The Commodities Feed: Oil timespreads weaker
Your daily roundup of commodity news and ING views
Energy
While the oil flat price remains fairly well supported, with ICE Brent trading just above US$45/bbl, there are some clear worries in the market. Timespreads continue to edge deeper into contango, questioning the extent at which the market is drawing down stocks. The front month ICE Brent timespread is now trading at a contango of more than US$0.50/bbl, levels last seen back in May. Clearly the market is not tightening as quickly as initially anticipated. Demand is taking longer than expected to get back to normal levels, and this was reflected last week, with both the IEA and OPEC revising lower their demand estimates for both this year and 2021. Meanwhile US producers have brought back wells that they had shut-in over 2Q20 fairly quickly- data out of North Dakota shows that producers in the state pumped 890Mbbls/d in June, up from 859Mbbls/d in May. This trend would have only picked up further in July and August.
Although, given the collapse in drilling activity, it will be difficult for US producers to sustain current production levels. Latest data from Baker Hughes shows that the oil rig count fell by a further 4 over the last week, taking the total number of active rigs in the US to just 172- a far cry from the 683 rigs seen in mid-March. Although US producers should be able to bring back some production, even with the limited drilling activity. The Industry is still sitting on a large amount of drilled but uncompleted wells (DUCs), and so can complete these wells in an attempt to sustain production levels. The EIA will release its Drilling Productivity Report later today, which will include DUC inventory, and completion activity over July.

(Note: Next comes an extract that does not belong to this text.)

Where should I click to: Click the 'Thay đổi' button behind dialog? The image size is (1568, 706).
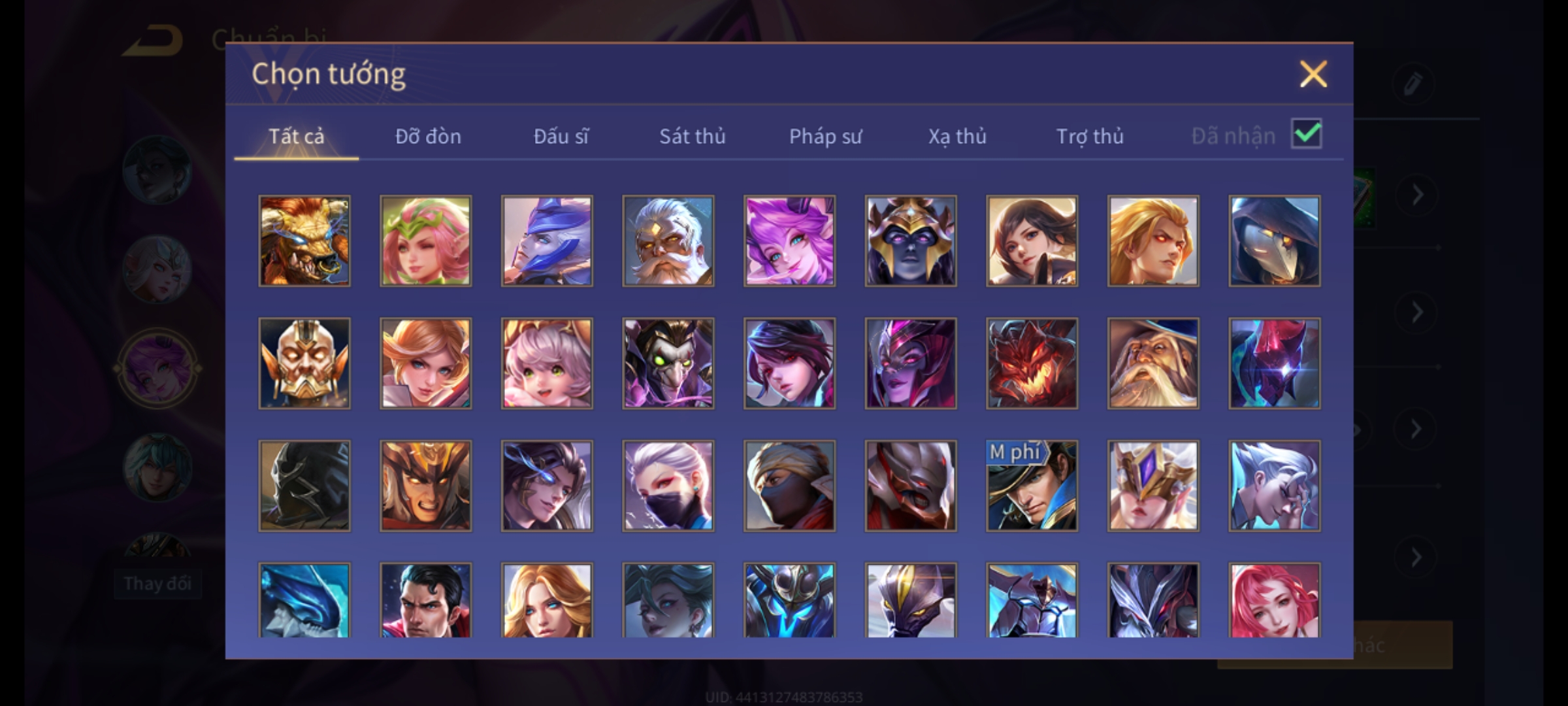pyautogui.click(x=157, y=583)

Finally, the OPEC+ Joint Ministerial Monitoring Committee will have their monthly meeting this week. The meeting was scheduled for Tuesday, although it looks as though it will be pushed back by a day. No surprises are expected from the meeting, with OPEC+ expected to continue with cuts in their current form. The committee will also look at compliance of the group over July, and there will also very likely be a focus on how stragglers in the group are making up for their poor compliance.
Metals
Looking at latest CFTC data, it was no surprise that we saw a fairly sizeable reduction in the speculative net long in Comex gold, given the selloff in the market early last week (coinciding with the rally in US treasury yields). Over the last reporting week, speculators reduced their net long in Comex gold by 23.3k lots over the reporting week, to leave them with a net long of 150k lots as of last Tuesday – the lowest level seen which pushed the net bullish bets to an eight-week low. Meanwhile, total known ETF holdings of gold fell for a sixth consecutive day, with outflows of 127koz on Friday, taking total holdings to 108.29moz.
Finally, latest data from China’s National Bureau of Statistics shows that the country produced record volumes of primary aluminium and crude steel last month following the on-going post Covid-19 recovery. China’s primary aluminium production picked-up for a third consecutive month, output rose 3.9% YoY and 2.6% MoM to total 3.1mt in July. Meanwhile Chinese crude steel output jumped 9.6% YoY to 93.3mt last month, on the back of better demand prospects with the government’s continued commitment to infrastructure spending. Cumulative steel output so far this year stands at 593mt, up 2.8% YoY.